Reliability and sharpness diagrams
Description of reliability and sharpness diagrams used to verify seasonal forecasts.
The terms 'reliability' and 'sharpness' used here have specialist meteorological definitions. For more details on reliability and sharpness diagrams please refer to the WMO SVS document and references therein.
The ROC scores discussed in the previous section give information on the ability of the forecast system to detect the occurrence of a seasonal climate 'event'. Reliability diagrams provide additional information; they measure how closely the forecast probabilities of an event (e.g. European spring temperatures in the upper tercile category) correspond to the actual chance of observing the event.
Reliability diagrams for temperature and precipitation forecasts have been prepared (see Global long-range model probability skill maps) for each geographical forecast region and for each class of event predicted (e.g. tercile or quintile categories).
The above figure shows, for illustration, a typical reliability diagram. This is a realistic example, but not drawn from any current prediction system. The example illustrates verification of a set of forecasts (here, forecasts over a 16-year period), over a region (here, North America). The sample of forecasts included corresponds to all model grid-points over the region, over the verification period selected.
The reliability diagram groups the forecasts into bins according to the issued probability (horizontal axis). The frequency with which the event was observed to occur for this sub-group of forecasts is then plotted against the vertical axis. For perfect reliability the forecast probability and the frequency of occurrence should be equal, and the plotted points should lie on the diagonal (solid line in the figure). Thus, for example, when the forecast states an event will occur with a probability of 25% then for perfect reliability, the event should occur on 25% of occasions on which the statement is made.
In the figure the reliability curves have positive slope, indicating that as the forecast probability of the event occurring increases, so too does the verified chance of observing the event. The forecasts therefore have some reliability. However, the slope is less than the diagonal, indicating less than perfect reliability. In this example, when an upper-quintile temperature category has a forecast probability equal to 65% the actual chance of observing the event is closer to 55%.
The information contained in reliability diagrams may therefore be used to make approximate corrections to the forecast probabilities displayed in the forecast maps.
The sharpness diagrams show the relative frequency with which the event has been predicted (over the reference period and at all gridpoints) with different levels of probability. In the example the majority of forecasts predict low probabilities for the outer-quintile categories (lower probability than the climatological probability of 20%). The forecast system is also capable of predicting relatively high probabilities of the event (e.g. greater than 40%), but such forecasts are less common.

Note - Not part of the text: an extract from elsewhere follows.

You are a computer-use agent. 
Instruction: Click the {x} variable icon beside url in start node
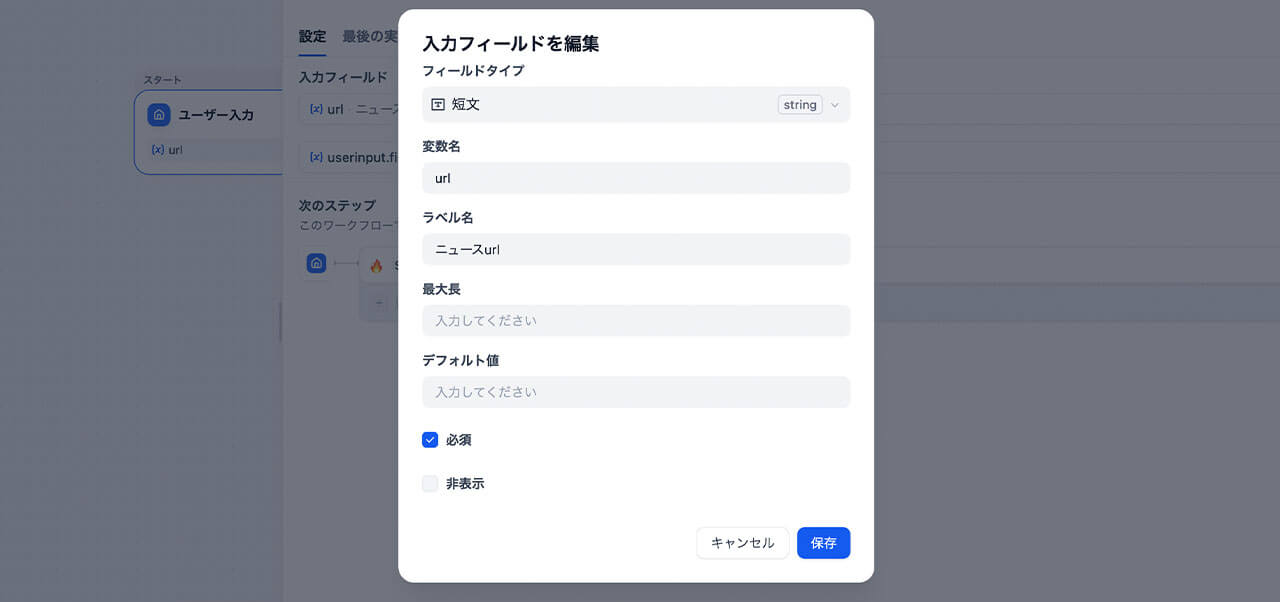point(157,150)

Forecast systems that are capable of predicting events with probabilities different from the observed event frequency are said to have 'sharpness' - and the forecasts in the example above thus exhibit sharpness. Corresponding diagrams for forecast systems with little sharpness would exhibit a frequency peak near the climatological frequency - indicating that the majority of forecasts predict the event with a probability near the climatological frequency. For planning purposes such forecast systems therefore offer little value over and above simple use of observed climatology.